= EXERCISE AIM =
In the article on the cost of the Nadon selection, how much did the Privy Council Office pay for Ian Binnie's legal opinion?

= EXCERPTED TEXT =

:::

Thursday, May 08, 2014

Plus the $145,000 taxpayers paid him to sit on his ass while he awaited a decision!

Feds spend $80,000 on four-month search for Nadon

Tim Naumetz
Thursday, May 8, 2014
Photograph by Jake Wright, The Hill Times News

PARLIAMENT HILL—The government spent $80,000 on legal costs during the four-month selection process that led to its controversial appointment of Federal Court Judge Marc Nadon to the Supreme Court of Canada last fall, more in legal fees than for any previous Supreme Court appointment by Prime Minister Stephen Harper.

The outside legal costs were apart from a further $6,605 the Privy Council Office paid for a legal opinion from former Supreme Court judge Ian Binnie that supported the government’s view Mr. Nadon’s appointment to one of three Supreme Court seats assigned to Quebec met constitutional requirements—and which government records and correspondence show took Mr. Binnie just over a week at the maximum to research and draft.

The Toronto law firm where Mr. Binnie now works as a counsel in the private sector was awarded a sole-sourced $24,238 contract with the Justice Department that began as the selection process was in its early stages last June and continued until after a Supreme Court ruling last March that the appointment of a sitting Federal Court judge was unconstitutional and did not meet the eligibility requirements for an appointment to one of the seats reserved for Quebec under the Supreme Court Act.

:::

= RECORD EXTRACTS =
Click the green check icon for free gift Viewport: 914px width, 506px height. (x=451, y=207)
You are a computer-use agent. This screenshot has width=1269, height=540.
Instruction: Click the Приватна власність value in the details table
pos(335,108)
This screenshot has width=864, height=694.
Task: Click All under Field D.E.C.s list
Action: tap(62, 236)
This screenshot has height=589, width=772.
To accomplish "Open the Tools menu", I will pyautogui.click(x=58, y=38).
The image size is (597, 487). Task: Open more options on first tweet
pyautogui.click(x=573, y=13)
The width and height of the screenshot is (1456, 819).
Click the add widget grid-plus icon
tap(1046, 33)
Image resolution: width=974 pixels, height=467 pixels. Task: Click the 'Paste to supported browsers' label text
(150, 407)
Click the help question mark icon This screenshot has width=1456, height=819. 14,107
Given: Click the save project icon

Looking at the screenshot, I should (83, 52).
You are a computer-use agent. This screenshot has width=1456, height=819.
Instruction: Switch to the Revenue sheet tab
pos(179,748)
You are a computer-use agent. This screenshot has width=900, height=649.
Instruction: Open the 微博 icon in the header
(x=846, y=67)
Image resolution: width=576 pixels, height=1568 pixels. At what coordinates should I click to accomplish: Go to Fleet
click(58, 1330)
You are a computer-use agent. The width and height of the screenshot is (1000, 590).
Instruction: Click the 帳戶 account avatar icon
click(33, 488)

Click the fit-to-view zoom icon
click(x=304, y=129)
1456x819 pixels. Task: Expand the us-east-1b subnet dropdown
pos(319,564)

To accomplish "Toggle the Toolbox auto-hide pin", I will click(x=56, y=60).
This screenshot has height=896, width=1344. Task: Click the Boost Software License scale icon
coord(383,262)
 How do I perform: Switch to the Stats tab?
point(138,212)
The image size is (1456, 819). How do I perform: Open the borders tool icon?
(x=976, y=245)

:::

= FULL RESPONSE =
$6,605